This post explains what those changes are, and why I'm making them.
The change (apart from some whitespace adjustment) is fairly simple - it adds a new section dealing with 3rd party CDNs:
Essentially this section has been added to disclose that I now deliver some content via a 3rd party CDN (currently BunnyCDN).
Reason for the Change
Back when GDPR came into effect, I wrote a post musing about the decision I needed to make around keeping the site online: do I continue with Google ads (since disabled) in order to fund infra, do I serve via Cloudflare (bringing it's own privacy issues)?
Running your own infra brings great privacy benefits for users, but also carries a real cost - not just the cost of the infra, but needing to be available to troubleshoot issues, do upgrades etc. For various reasons, I've decided that it's a cost I can't continue to bear.
However, the concerns I previously had with Cloudflare still niggled - they're a de-facto gatekeeper to the modern internet. I did run a limited trial though, and concluded the following
- Their engagement model absolutely sucks (having to point to their NS's unless you're paying >$200/mo? really? Just let me CNAME in)
- Their lower tiers lacks quite a lot of configurability unless you're willing to start stacking prices on top
I also looked at the rest of the consumer/retail CDN market - Fast.ly being an obvious contender. Ultimately, though, the mix of feature-set, privacy related features and cost differentiated BunnyCDN.
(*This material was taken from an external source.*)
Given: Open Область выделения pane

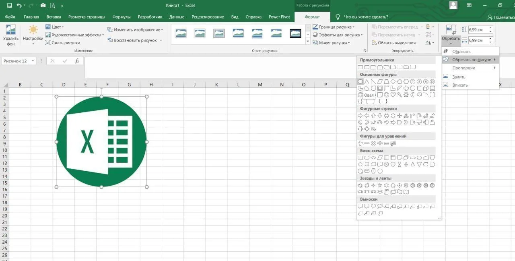Looking at the screenshot, I should pyautogui.click(x=393, y=43).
Having run A/B tests, I've reduced the amount of infra that I'm personally managing, and started routing most traffic via BunnyCDN - this has reduced my running costs (financial and mental) quite considerably, helping ensure the future of the site and it's various subdomains.
I do currently still have some infra - certain of my services are sufficiently privacy-sensitive that I decided against introducing a 3rd party. Other services (like mailarchives) was based purely on financial gut-feeling: do I really want to pay a 3rd party to deliver those bytes?
Tor users (whether direct via
.onion or opportunistic Tor connections) are unaffected by this change - those connections will continue to connect directly (well, via Tor) to my infra rather than transiting a 3rd party CDN.
The change is relatively minor, but helps me to protect the future of the services I offer - it reduces my financial and mental overheads, whilst mitigating the concerns I have with some of the other players in the CDN space.
It does also mean that end-user information is better insulated away from me too (I no longer know the IP address of anyone connecting), which is a little odd and might take a little bit of getting used to when troubleshooting.